Widespread damage on Barbuda island. #irma#HurricaneIrma . Photos by Michael S. Browne pic.twitter.com/T2CXjVRAv0— #eustorm (@EUStormMap) September 7, 2017
Prime Minister Gaston Browne of Antigua and Barbuda summarized powerfully the extent of the destruction on Barbuda, an island of only about 1,600 residents:
“What I saw was heart-wrenching — I mean, absolutely devastating...Hurricane Irma would have been easily the most powerful hurricane to have stormed through the Caribbean...and it is extremely unfortunate that Barbuda was right in its path.”
There are a few islands, like this one, which will essentially need to be rebuilt from scratch. The frustrating and randomness of the storm path is perhaps the most heartbreaking part of hurricanes. In Puerto Rico, one of the hardest hit areas in the last few days, there has been a 90% loss of electrity, but the main infrastructure was left more or less intact.
Thanks to radar and satellite imagery emerging in the past few days, scientists are facing a difficult reality: Hurricane Irma is the strongest hurricane in the Atlantic that has ever been recorded—the storm was upgraded from Category 4 to Category 5 in only 2 days. In its path, the storm has exceeded wind speeds of 320 km/h!

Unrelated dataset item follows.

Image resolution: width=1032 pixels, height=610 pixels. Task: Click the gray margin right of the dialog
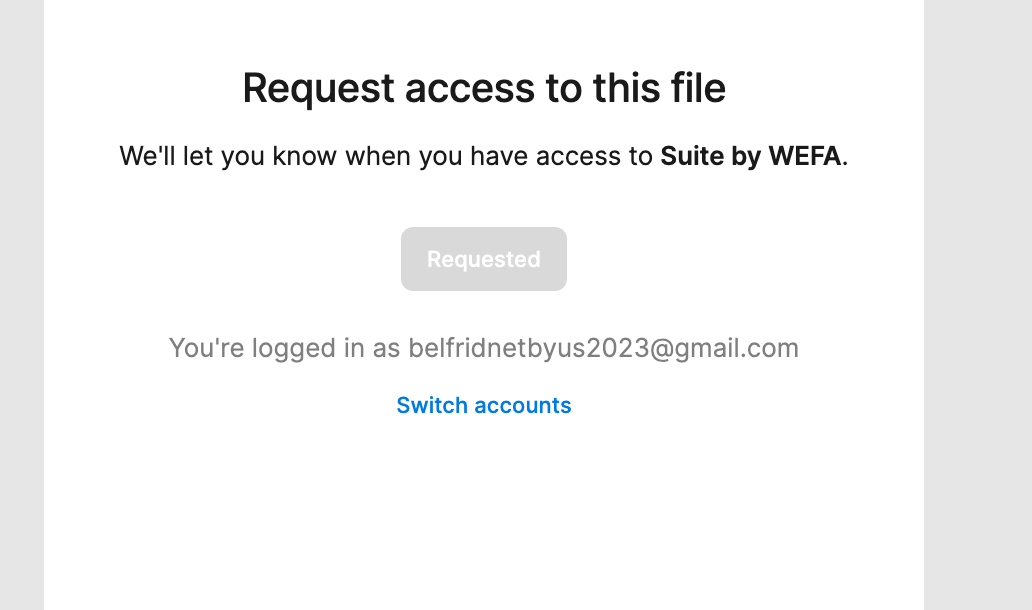click(x=978, y=305)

In the eye of Irma’s storm, rainfall was measured at more than 274mm per hour, with storms reaching heights exceeding 16.2km.
NASA satellites have captured incredible images of the eye of the storm as it passed over several Caribbean islands today and yesterday. The NHC reported Irma to be cutting its way through the Caribbean with wind speeds of roughly 26km/h exceeding 295km/h.
The path of the storm is remarkably different from the one predicted by weather forecasters, leaving many in the dark about how to best prepare. To give an idea of the confusion, the National Hurricane Center released (with information reflecting updates from Thursday at 10:00 a.m. Eastern Time) a schedule of impact of the storm based on the path of storm, and the islands already affected:
Leeward Islands: Landfall made early Wednesday morning
Puerto Rico and the Virgin Islands: Landfall made on Wednesday afternoon, into the evening
Haiti and the Dominican Republic: Irma is touched down on the island of Hispaniola Thursday morning
Turks and Caicos: Late Thursday into Early Friday
Cuba: Friday into the same evening
The Bahamas: Early Saturday
Florida Keys: Early Sunday
Miami, Florida: Sunday
Orlando, Florida: Early Monday
Savannah, Georgia: Early Tuesday
The Caribbean Islands of Saint-Martin and Anguilla have already taken powerful hits from the storm, just yesterday, and weather forecasters predict that the storm will arrive around the tip of the south Florida coastline in the early morning hours of Saturday, September 9th. Twitter feeds from the European Storm map team in the past three days have been full of images tracking the landmasses that have been hit by the storm.
This video was taken yesterday at St. Thomas as 180mph winds struck the USVI from Hurricane Irma! insane stuff! sorry for the confusion. pic.twitter.com/TSgbtqh1Wn— #eustorm (@EUStormMap) September 8, 2017
Although we are fortunate that there has been a relatively low number of fatalities, with the dizzying amount of information and updates emerging from official and unofficial sources (social media outlets), it becomes even more difficult to put together an accurate picture of the path of the storm, or even the damage. Regardless of the means by which we receive the information, what is certain is that millions are in the midst of a historical storm with a historical impact.